* TEXT PASSAGE *

Dell iDRAC 6 Remote Console Connection Failed

Dell iDRAC 6 Remote Console Connection Failed

I recently had the honor to fix a real annoying issue with the iDRAC on rather old DELL hardware, R710 servers that are stilling puling their weight. They have been upgraded to the latest firmware naturally and DELL allows access to those updates to anyone without the need for a support contract (happy users/customers).You can perfectly configure Java site exceptions and use Firefox or Chrome to connect to it (IE is different story, you can connect but the view is messed up). Anyway the browser isn’t the big issue. The  problem was that Dell iDRAC 6 remote console connection failed consistently at the very last moment with “Connection Failed”

image

image

Note: are you nuts?

* STORED DATA *
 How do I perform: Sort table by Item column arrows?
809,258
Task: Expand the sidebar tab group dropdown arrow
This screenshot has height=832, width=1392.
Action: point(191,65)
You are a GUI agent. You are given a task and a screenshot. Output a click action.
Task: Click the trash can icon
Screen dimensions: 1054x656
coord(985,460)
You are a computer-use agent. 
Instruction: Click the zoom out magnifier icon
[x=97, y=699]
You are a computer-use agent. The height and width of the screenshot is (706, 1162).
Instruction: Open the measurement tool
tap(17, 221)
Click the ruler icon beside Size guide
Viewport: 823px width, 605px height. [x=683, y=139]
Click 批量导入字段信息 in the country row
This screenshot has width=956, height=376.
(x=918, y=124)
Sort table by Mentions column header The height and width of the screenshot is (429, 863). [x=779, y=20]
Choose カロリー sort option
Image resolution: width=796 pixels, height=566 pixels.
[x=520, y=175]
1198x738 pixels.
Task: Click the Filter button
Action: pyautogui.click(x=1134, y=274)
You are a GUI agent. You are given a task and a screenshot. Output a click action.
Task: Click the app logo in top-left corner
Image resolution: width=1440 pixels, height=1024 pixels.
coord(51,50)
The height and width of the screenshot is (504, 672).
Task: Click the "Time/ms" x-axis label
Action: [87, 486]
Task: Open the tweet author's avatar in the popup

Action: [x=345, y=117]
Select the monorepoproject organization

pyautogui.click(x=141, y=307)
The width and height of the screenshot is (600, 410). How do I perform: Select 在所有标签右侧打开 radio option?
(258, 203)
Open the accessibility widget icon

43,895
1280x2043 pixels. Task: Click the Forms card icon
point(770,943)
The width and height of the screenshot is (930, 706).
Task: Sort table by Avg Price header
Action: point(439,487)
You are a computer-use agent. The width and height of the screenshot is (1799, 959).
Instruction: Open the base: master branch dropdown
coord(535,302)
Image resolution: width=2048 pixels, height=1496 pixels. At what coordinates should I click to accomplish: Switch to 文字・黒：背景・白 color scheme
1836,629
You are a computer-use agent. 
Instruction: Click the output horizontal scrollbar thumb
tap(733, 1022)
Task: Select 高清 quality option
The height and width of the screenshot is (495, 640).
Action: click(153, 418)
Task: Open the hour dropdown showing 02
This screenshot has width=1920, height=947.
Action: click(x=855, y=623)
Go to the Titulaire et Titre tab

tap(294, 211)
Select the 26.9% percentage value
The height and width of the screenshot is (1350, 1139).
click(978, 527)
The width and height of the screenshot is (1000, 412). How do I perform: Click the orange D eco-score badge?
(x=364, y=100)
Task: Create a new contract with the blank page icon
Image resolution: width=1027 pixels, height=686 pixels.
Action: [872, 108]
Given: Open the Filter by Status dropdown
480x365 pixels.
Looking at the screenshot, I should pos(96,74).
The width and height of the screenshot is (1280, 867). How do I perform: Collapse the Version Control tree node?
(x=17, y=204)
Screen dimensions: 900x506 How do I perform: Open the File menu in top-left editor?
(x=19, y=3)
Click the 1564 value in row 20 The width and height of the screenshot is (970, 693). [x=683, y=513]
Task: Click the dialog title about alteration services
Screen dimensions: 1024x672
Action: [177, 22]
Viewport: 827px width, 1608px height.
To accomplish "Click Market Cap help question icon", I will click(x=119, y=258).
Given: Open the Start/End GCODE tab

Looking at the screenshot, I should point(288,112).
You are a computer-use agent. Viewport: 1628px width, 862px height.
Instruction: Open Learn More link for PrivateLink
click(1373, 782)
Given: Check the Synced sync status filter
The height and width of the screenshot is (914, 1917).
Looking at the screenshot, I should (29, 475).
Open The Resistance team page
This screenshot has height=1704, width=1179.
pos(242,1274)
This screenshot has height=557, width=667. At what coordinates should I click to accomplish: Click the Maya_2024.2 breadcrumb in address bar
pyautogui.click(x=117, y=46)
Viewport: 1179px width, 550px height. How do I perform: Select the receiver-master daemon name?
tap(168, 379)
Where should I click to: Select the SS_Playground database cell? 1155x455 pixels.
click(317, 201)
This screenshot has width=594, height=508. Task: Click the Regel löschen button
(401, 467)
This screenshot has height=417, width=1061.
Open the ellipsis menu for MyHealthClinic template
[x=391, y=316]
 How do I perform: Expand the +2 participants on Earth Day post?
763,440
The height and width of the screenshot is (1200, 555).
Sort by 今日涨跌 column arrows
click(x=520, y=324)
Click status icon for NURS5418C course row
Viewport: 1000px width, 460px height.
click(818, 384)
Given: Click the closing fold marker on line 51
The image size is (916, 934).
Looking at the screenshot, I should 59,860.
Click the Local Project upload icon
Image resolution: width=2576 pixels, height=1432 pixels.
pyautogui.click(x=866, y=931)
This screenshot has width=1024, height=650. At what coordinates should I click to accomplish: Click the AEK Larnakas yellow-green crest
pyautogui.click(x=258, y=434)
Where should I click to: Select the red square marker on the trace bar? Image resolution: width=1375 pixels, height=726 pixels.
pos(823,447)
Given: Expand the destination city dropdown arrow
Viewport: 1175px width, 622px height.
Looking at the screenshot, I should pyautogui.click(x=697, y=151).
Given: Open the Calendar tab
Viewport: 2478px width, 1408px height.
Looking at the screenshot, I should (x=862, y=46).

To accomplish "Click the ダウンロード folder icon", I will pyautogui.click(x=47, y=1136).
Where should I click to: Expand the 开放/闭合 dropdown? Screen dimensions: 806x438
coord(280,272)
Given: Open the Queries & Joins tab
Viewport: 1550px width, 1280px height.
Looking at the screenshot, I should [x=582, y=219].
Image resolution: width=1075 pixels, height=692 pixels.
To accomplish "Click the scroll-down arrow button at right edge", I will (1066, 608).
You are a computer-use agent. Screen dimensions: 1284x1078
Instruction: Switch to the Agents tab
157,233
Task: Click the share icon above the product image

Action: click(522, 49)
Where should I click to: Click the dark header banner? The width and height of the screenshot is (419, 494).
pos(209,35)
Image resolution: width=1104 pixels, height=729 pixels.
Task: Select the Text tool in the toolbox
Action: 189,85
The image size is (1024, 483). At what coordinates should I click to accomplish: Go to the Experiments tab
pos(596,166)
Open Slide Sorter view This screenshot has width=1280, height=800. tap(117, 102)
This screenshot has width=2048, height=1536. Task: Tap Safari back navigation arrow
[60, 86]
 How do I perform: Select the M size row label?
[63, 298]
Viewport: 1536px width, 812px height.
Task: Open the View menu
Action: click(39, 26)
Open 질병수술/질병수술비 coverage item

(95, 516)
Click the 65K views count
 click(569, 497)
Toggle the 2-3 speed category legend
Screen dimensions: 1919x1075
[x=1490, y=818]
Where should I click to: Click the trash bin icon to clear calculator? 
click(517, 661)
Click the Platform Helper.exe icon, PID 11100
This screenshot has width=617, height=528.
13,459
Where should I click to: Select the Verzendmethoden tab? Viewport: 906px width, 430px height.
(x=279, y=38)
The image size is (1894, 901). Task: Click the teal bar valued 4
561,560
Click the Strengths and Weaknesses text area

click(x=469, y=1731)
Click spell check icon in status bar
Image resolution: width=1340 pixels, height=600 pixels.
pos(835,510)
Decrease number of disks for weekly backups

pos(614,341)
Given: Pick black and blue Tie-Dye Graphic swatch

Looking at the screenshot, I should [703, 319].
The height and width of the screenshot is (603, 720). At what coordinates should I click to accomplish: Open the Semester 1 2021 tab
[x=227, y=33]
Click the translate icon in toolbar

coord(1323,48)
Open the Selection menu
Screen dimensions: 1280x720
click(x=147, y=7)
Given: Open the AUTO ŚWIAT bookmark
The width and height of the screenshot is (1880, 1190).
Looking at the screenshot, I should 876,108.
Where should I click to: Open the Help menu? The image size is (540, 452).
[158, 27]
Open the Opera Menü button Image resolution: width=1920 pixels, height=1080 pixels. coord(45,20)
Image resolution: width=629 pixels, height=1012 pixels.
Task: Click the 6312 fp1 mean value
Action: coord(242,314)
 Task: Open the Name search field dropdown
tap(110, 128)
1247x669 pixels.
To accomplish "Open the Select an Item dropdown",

* STATED EXERCISE 1 *
Answer these about the post on the Dell iDRAC 6 remote console:
(a) Which Dell server model does it mention?
(b) Which browser connects but shows a messed-up view?
(c) What message appears when the connection fails?
* STATED EXERCISE 2 *
Please reproduce the part of the listing from the line with "How do I perform: Expand" up to and including the line with "pyautogui.click(x=866, y=931)".
The listing is unrelated to the post about the Dell iDRAC 6 remote console.

* FINAL ANSWER 1 *
(a) R710
(b) IE
(c) "Connection Failed"

* FINAL ANSWER 2 *
 How do I perform: Expand the +2 participants on Earth Day post?
763,440
The height and width of the screenshot is (1200, 555).
Sort by 今日涨跌 column arrows
click(x=520, y=324)
Click status icon for NURS5418C course row
Viewport: 1000px width, 460px height.
click(818, 384)
Given: Click the closing fold marker on line 51
The image size is (916, 934).
Looking at the screenshot, I should 59,860.
Click the Local Project upload icon
Image resolution: width=2576 pixels, height=1432 pixels.
pyautogui.click(x=866, y=931)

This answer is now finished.